Türkiye Biyoetik Dergisi, cilt.6, sa.2, ss.65-81, 2019 (Hakemli Dergi)
Ekonomik, Sosyal ve Kültürel Haklara İlişkin Uluslararası Sözleşme (ESKHS) Türkiye Sözleşmeyi 2000 yılında
imzalamıştır. Sözleşme 23 Eylül 2003 tarihinden itibaren Türkiye’de yürürlüktedir. Bu nedenle Sözleşme
iç hukukumuzda “Kanun” hükmünde olup, kanunların genel rejiminden farklı olarak Anayasa’ya
aykırılığı ileri sürülemeyecektir (Anayasa’nın 90. Maddesi gereği). Sözleşmenin 12. maddesi sağlık hakkını
ve sağlık hakkının içeriğini tanımlamıştır.

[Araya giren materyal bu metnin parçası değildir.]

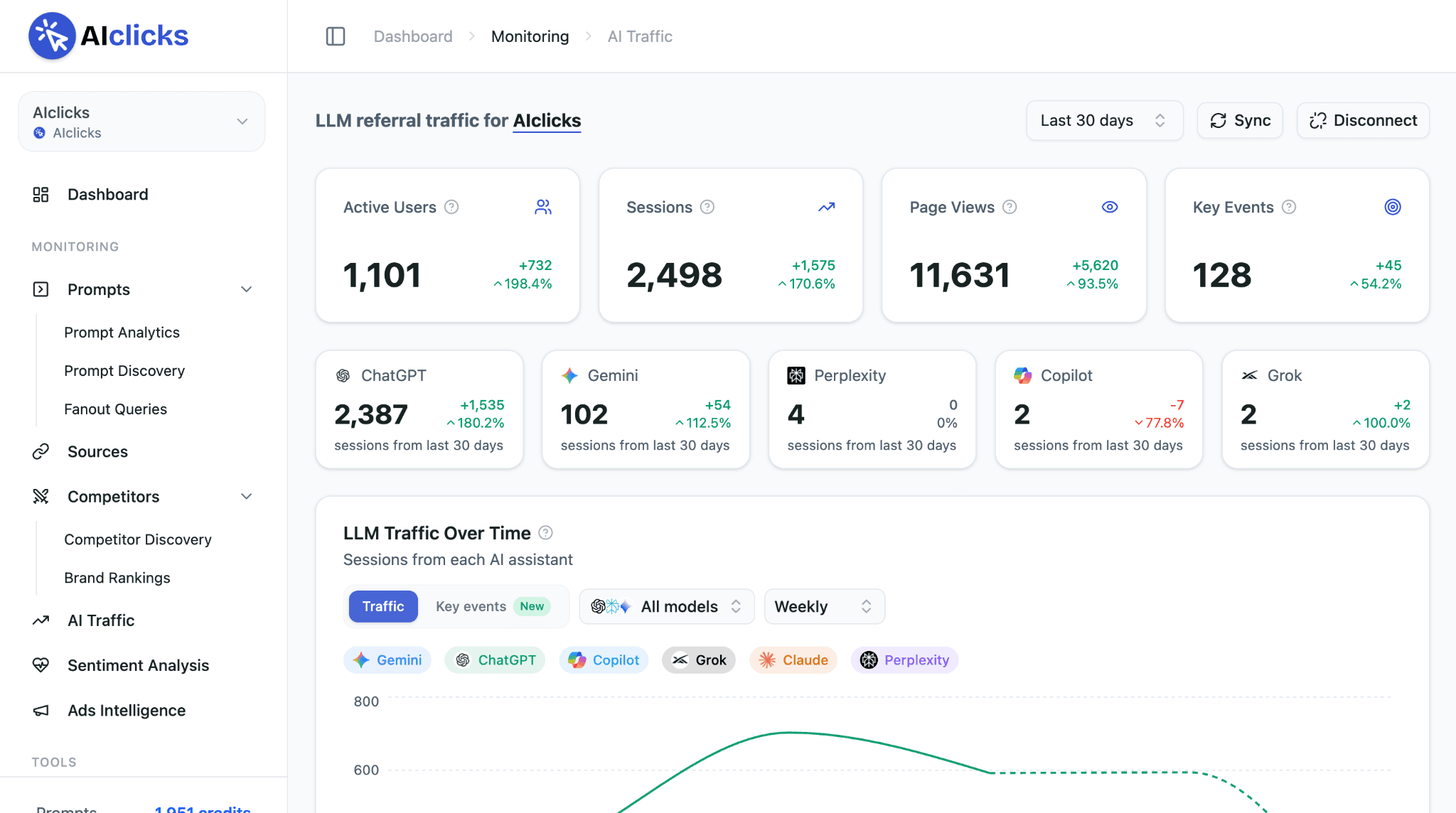The height and width of the screenshot is (813, 1456).
Task: Click the Disconnect button
Action: (1363, 121)
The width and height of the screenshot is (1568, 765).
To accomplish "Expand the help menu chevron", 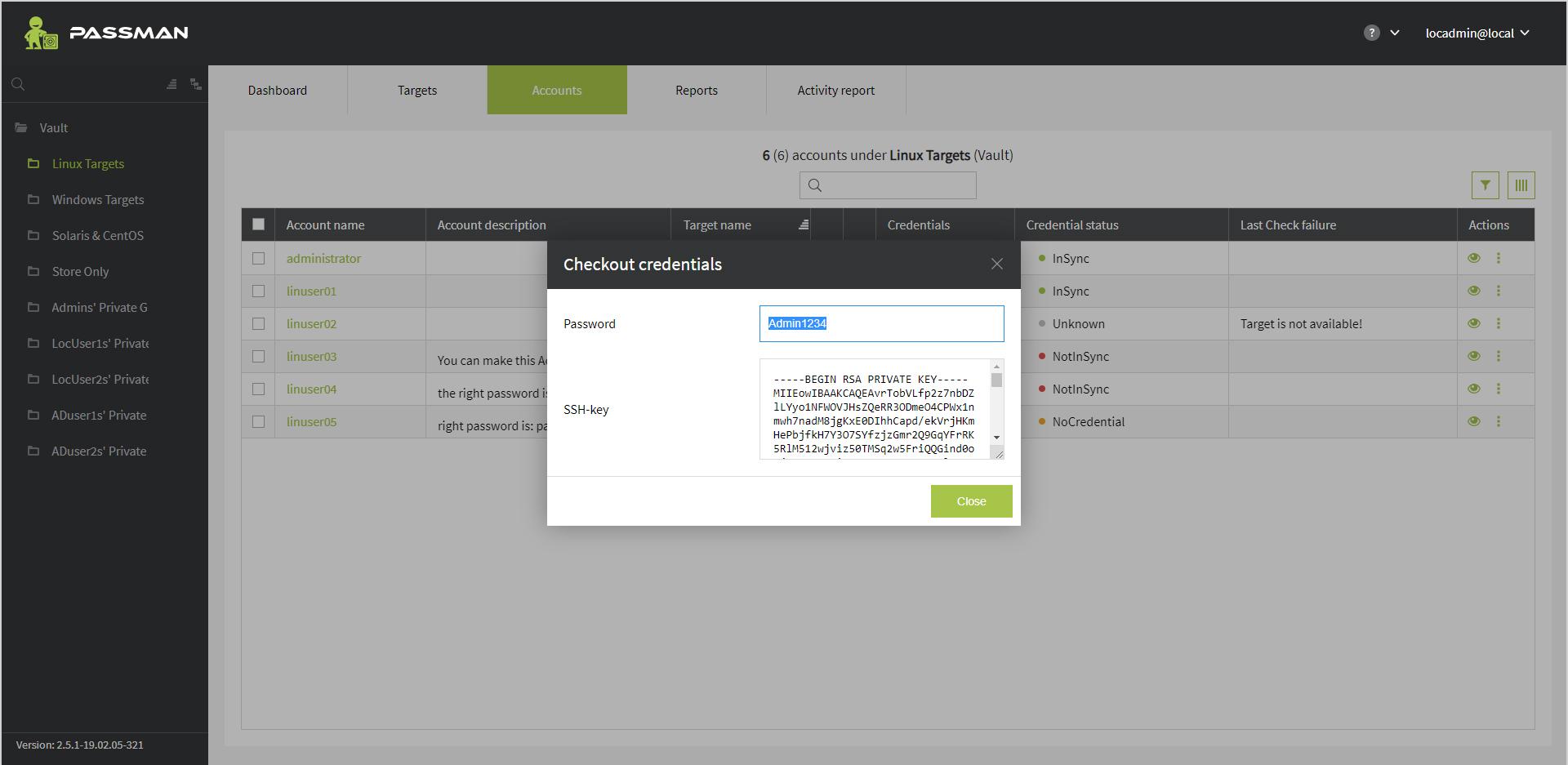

ESKHS’nin 12. maddesi, “Mümkün olan en yüksek seviyedeki
sağlık standartlarına sahip olma hakkı” 2000 yılında ESKHK tarafından yorumlanmış ve yayınlanmıştır
(14 Nolu Yorum). Bu belgede sağlık hakkının ayrıntılı tanımına, içeriğine ve bu hakkın devletlere verdiği
yükümlülüklere yer verilmiştir. ESKHK’nın bu yorumu bağlayıcı olmasa da, devletlerin sağlık hizmetleri
ile ilgili tedbir alırken başvurdukları bir belgedir. ESKHS’nin 14 nolu Yorumu tüm sağlık hakkı ile ilgili
yayın ve yorumlarda temel alınan bir belge olmuştur. Sözleşmenin 12. maddesi Ekonomik, Sosyal ve Kültürel
Haklar Komitesi tarafından 2 Mayıs 2016 tarihinde ‘cinsel sağlık ve üreme sağlığında haklar’ kapsamında
yeniden yorumlanmıştır. Bu yorum taraf devletleri bağlayıcı bir Sözleşme’nin yorumudur. Bu nedenle; Taraf
Devletlerin cinsel sağlık ve üreme sağlığındaki haklar konusunda alacakları önlemlere yol gösterecek ve bu
önlemlerin alınmasında temel alınacak bir belgedir. Yorumda yasal, prosedürel, pratik ve sosyal engellerin
bireylerin tam kapsamlı cinsel sağlık ve üreme sağlığı hizmetlerine, erişimini sınırladığına vurgu yapılmış ve
cinsel sağlık ve üreme sağlığı hizmetlerinin ulaşılabilirliğinin kadın ve kız çocukları için uzak bir hedef olduğuna
da işaret edilmiştir. Dahası Yasalar ve uygulamalarda dışlamayı arttıran ayrımcılıkların lezbiyen, gey,
biseksüel, transeksüel ve interseks (LGBTİ) bireylerin ve engellilerin, cinsel sağlık ve üreme sağlığı haklarından
yararlanmasını daha da sınırladığı belirtilmiştir. Yorum aynı zamanda tıbbi uygulamalarda ayırımcılığın
engellenmesi, özerklik ve özel yaşama saygı hakaları açısından önemli yaklaşımlar getirmektedir. Derlememizde
ESKHK’nın bu yorumunun içeriği ve bu içeriğin tıp hukuku ve etiği alanındaki olası yansımaları
hakkında bilgi sunulmuş ve 22 Nolu Yorumun Tam çevirirsine yer verilmiştir.